Jusqu'en 1967, Jacques Brel a donné tout ce qu'il pouvait donner, jusqu'à sa propre usure. Lorsqu'il

annonça ses adieux, personne ne voulu le prendre au sérieux. Pourtant, sa décision fut irrévocable, sans

même un regret. Brel envisageait de prendre d'autres risques dans d'autres disciplines, la chanson lui avait

permis de dire ce qu'il avait à dire. Au-delà de ce seuil, il ne pouvait plus que se répéter, pourrait-il faire

mieux ? Les critiques de ses débuts auraient été trop heureux de démasquer ses faiblesses, la seule façon de

vivre est de " vivre debout "· C'est le retour de Don Quichotte, éternel quêteur d'absolu, qui l'habite à nouveau

comme un enchantement. Pour s'exorciser, il ne lui reste plus qu'à prêter son corps à ce fantôme de

plus en plus encombrant. Sur une comédie musicale américaine, Jacques Brel réécrit l'histoire de ce Chevalier

à la triste figure qui lui ressemble comme un frère. L'aventure de L'Homme de la Mancha représente un travail

de titan. Il n'y a pas grand monde pour croire à la réussite d'une telle folie, la comédie musicale ne

marche pas en France ! Brel parviendra à en faire un triomphe, la salle est pleine tous les soirs et les réservations

n'ont jamais été aussi prospères lorsque Brel décide à nouveau de s'arrêter.

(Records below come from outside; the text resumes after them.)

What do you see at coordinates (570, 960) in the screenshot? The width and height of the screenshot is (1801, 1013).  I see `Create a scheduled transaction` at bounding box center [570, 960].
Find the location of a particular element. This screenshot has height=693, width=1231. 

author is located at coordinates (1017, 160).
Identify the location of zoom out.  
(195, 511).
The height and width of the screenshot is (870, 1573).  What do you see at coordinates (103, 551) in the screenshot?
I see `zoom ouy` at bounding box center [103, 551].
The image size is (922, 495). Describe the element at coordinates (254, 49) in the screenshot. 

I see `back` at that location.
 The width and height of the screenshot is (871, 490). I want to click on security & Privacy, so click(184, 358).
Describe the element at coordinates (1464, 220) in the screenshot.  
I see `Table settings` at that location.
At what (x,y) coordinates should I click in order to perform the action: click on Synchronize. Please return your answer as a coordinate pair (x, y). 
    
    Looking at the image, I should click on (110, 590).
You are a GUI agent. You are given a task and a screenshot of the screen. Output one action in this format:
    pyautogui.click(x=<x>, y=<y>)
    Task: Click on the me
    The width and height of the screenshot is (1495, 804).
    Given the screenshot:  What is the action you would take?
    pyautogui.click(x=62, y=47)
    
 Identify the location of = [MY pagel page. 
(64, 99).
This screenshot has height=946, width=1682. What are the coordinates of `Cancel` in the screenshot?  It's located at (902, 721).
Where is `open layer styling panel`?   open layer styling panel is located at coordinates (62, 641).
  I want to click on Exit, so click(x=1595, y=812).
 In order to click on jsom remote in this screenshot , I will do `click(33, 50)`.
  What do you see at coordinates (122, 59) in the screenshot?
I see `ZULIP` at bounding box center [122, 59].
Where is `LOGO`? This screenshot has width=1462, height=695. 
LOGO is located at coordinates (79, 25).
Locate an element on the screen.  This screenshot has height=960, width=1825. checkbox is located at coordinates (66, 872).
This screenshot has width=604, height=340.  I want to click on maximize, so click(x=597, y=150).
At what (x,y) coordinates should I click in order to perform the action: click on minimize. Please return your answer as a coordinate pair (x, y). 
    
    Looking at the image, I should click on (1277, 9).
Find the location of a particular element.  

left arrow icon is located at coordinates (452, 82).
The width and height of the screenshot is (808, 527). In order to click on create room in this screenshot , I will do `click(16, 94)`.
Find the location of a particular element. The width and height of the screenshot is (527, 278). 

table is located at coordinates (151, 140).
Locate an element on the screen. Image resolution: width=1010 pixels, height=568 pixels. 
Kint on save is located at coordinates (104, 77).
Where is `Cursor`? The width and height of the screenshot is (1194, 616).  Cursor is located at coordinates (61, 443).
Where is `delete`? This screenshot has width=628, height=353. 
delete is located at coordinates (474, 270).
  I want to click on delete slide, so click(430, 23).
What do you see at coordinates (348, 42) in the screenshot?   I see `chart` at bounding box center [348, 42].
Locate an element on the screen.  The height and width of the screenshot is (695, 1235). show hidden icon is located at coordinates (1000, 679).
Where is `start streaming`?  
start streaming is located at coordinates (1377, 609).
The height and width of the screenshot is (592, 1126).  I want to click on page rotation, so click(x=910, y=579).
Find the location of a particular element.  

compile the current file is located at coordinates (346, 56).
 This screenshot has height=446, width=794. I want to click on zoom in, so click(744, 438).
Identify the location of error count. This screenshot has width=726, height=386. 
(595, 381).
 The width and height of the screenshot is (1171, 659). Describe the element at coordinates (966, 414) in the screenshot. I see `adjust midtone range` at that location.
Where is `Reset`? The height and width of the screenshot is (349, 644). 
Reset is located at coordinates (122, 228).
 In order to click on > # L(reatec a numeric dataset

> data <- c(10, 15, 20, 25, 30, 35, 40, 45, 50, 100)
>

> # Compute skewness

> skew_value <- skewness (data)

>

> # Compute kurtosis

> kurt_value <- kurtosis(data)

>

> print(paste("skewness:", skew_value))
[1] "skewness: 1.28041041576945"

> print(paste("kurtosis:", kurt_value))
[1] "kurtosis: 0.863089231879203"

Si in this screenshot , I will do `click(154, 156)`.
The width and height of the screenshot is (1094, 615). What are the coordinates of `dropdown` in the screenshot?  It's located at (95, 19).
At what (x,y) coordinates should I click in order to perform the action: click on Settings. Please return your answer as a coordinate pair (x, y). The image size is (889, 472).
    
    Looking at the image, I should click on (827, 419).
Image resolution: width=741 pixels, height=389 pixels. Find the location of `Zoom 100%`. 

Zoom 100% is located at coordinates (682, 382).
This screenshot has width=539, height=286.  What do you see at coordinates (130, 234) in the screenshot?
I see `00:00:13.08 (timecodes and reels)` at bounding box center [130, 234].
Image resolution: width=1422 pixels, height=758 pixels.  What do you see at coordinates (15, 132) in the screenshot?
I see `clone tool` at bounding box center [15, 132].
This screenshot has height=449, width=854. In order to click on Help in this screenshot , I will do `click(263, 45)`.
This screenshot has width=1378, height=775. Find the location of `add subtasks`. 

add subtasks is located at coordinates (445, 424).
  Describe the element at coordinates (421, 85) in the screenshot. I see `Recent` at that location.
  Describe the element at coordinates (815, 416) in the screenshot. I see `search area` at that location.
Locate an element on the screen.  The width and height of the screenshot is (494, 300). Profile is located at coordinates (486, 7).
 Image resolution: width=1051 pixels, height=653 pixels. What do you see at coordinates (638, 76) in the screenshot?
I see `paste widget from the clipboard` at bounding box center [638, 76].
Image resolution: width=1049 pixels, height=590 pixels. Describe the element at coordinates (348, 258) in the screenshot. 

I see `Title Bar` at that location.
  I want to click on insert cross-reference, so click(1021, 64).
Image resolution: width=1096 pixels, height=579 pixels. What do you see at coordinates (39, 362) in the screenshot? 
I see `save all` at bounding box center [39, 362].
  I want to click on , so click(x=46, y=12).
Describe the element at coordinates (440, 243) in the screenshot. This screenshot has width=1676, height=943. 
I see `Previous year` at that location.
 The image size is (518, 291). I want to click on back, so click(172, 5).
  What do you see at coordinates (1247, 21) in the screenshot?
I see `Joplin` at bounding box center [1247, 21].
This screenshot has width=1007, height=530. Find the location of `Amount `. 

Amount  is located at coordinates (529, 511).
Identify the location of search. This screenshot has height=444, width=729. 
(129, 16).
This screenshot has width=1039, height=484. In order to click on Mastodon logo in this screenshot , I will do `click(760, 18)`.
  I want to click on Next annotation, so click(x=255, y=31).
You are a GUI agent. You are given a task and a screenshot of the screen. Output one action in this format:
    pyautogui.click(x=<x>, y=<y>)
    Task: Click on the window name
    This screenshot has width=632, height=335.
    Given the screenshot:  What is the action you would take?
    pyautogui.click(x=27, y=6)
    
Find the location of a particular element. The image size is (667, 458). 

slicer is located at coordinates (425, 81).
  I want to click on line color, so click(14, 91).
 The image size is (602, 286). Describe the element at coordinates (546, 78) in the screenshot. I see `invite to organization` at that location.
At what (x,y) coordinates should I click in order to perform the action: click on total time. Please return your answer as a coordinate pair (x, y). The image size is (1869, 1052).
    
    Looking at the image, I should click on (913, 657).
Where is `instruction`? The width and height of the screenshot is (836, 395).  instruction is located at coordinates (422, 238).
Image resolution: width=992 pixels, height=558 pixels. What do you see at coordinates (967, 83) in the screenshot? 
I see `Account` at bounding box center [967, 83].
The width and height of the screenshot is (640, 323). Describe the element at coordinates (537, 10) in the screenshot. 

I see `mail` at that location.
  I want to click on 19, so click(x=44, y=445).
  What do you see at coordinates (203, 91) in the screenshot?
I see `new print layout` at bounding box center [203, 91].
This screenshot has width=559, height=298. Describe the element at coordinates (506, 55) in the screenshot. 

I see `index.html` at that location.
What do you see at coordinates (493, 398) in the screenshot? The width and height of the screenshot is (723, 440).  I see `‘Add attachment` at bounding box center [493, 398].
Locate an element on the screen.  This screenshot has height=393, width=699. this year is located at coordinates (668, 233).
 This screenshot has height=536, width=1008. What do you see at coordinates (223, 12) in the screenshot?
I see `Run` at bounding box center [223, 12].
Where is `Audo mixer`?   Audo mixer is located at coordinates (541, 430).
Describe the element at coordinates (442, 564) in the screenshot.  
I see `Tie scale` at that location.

Oui, Jacques Brel n'était pas un être facile à vivre, bien des femmes vous le diront. Mais il va enfin trouver

un peu de sérénité en s'éloignant de tout et de tous. En arrivant aux Marquises, il sait déjà que le temps

lui est compté et fait semblant de l'ignorer, il faut éviter que la maladie fasse trop d'ombre aux bonheurs du

jour.

Cependant, les thèmes et les textes des chansons de son dernier disque, préparé sous le soleil des

Marquises, sont encore imprégnés de vieilles rancunes, d'anciennes colères et de questions toujours sans

réponses ... Pourquoi ont-ils tué jaurès ? Jacques Brel, fidèle à lui-même, vient de cracher sa dernière dent,

mais veux tu que je te dise, gémir n'est pas de mise, aux Marquises.